Russian national faces 25 years in prison for 50+ cyberattacks

Ianis Antropenko, currently living in California, has admitted to committing ransomware attacks against at least 50 victims.

What happened

Ianis Aleksandrovich Antropenko recently pleaded guilty to leading a ransomware group that attacked at least 50 organizations on January 6th, 2025. The criminal was charged with conspiracy to commit money laundering and conspiracy to commit computer fraud and abuse in the U.S. District Court for the North District of Texas. The crimes could land him up to 25 years in jail and up to $750,000 in fines. He will also be required to pay restitution to victims and forfeit property.

Going deeper

The plea closes a multi-year long investigation. Antropenko, a Russian national, began participating in ransomware attacks in 2018, prior to his move to the US. Numerous attacks were committed in Florida and California. Prior to plea, Antropenko was out on bail in California, a rare occurrence since most cybercriminals are deemed a flight risk.

FBI traced the attacks to Antropenko via his accounts at Proton Mail, PayPal, and Bank of America. Antropenko is believed to have at least one co-conspirator, his ex-wife Valeriia Bednarchik, but so far, no charges have been brought against her.

The backstory

Antropenko initially pleaded not guilty to the charges in October of 2025. In August of 2025, the Justice Department announced they had seized over $2.8 million in assets, largely in cryptocurrency, but also including cash and a luxury vehicle.

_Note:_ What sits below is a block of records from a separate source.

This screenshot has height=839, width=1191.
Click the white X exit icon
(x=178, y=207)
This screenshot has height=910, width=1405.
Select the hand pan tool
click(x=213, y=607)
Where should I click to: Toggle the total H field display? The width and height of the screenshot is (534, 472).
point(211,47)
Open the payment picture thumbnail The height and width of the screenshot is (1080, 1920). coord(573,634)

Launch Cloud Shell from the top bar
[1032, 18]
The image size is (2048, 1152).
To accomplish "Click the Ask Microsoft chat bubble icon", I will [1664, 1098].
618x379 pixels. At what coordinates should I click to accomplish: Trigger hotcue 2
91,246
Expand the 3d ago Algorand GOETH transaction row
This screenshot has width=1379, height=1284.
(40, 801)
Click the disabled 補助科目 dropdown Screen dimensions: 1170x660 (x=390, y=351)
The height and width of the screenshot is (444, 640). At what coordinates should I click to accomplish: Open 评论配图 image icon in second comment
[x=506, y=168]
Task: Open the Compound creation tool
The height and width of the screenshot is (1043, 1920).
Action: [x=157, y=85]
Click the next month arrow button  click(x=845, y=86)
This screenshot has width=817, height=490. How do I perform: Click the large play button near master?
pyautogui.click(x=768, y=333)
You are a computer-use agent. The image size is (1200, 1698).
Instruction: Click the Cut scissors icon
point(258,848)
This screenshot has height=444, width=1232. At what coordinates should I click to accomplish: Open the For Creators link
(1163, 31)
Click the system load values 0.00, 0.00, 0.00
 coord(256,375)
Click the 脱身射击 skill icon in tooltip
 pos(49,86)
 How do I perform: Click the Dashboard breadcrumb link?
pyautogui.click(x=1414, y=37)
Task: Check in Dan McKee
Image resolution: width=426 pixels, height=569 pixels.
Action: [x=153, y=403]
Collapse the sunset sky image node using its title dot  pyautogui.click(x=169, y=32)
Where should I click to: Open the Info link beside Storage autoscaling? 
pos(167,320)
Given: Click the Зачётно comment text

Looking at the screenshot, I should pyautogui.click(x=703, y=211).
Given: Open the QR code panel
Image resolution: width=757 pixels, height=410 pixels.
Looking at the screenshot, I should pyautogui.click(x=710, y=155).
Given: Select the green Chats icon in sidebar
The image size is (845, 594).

Antropenko used various ransomware tools to target organizations worldwide and frequently in the US. After encrypting and exfiltrating data, Antropenko would demand a ransom payment from his victims in order for the data to be deleted or not published.

The big pictures

In recent months, we’ve seen an influx in cybercriminals being prosecuted. Approximately a week ago, Nicholas Moore pleaded guilty to hacking into the US Supreme Court and the Veterans Affairs system. These incidents show that cybercriminals are in the limelight, often for attacking high-value institutions (like the Supreme Court) or for the sheer volume of victims. These criminals, while particularly infamous, are only a few people in the larger networks of cybercriminals. Yet through their court cases, organizations can better understand the strategies and tools they used. Antropenko, for instance, used Zeppelin and GlobeImposter ransomware products to infiltrate organizations.

FAQs

Are cyber criminals difficult to prosecute?

Yes, it can be challenging to prosecute cybercriminals because evidence can often be difficult to find or verify. Outside of this, cybercriminals can be challenging to identify, as they often operate on the dark web, shielding their identity. Ultimately, prosecution is critical to end attacks and identify networks and co-conspirators.

How was Proton Mail involved in the incident?

It’s unclear how Proton Mail was used, but it’s likely that Antropenko used it to securely communicate with co-conspirators. Proton Mail, like most email services, must comply with legal authorities to the best of their ability.